For over 11 decades we have known that matter and energy are interchangeable. The development of nuclear power has shown us that matter can be converted into energy, but converting energy into matter has so far proven a lot more difficult.

The battlefield for such an achievement is at the end of the most powerful lasers ever envisioned, currently being planned and built in a number of different countries. Three projects top the “one to watch list” of the laser world, prepared by the journal Science. They are China’s Station of Extreme Light (SEL), Russia’s Exawatt Center for Extreme Light Studies (XCELS), and the Department of Energy’s Optical Parametric Amplifier Line (OPAL).

These three lasers are planned to completely annihilate the current record for laser power, which is 5.3 million billion watts or 5.3 petawatts (PW) and obtained by Ruxin Li and colleagues at the Shanghai Superintense Ultrafast Laser Facility (SULF). Li is also behind SEL and hopes that by 2023 his team could reach the goal of a 100-PW laser.

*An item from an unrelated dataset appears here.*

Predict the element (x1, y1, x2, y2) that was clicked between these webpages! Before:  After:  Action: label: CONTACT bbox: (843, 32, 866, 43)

The Russian instrument is still in the design phase of development but is more daring in its target. The researchers hope it will achieve 180 PW. Both SEL and XCELS are expected to work on the same principle. They shoot a series of pulses (four 30-PW pulses for SEL and a dozen 15-PW pulses for XCELS) and combine them into a single extra-powerful one.

Science Mag reports that this approach requires extreme precision and even the smallest vibration or temperature variation can compromise the achievements of such a powerful laser pulse. For this reason, OPAL is going a different way. It is envisioned to reach 75 PW with a single pulse.

There are other facilities working on “more modest” equipment that will aim to deliver 30-PW machines and SULF itself hopes to break the 10-PW record this year. High-energy is required but it is not the only necessity to “break the vacuum” and turn photons into electrons and positrons, their antimatter counterparts.

The way that SEL is expected to do this is very interesting. The laser will hit a helium target and liberate electrons. Some of the photons from the beam will ricochet off the electrons and then collide with other photons, creating particle-antiparticle pairs.

If SEL can truly break the vacuum, it could change the way we approach particle physics. Traditional particle accelerators might be swapped for faster and cheaper laser-powered ones.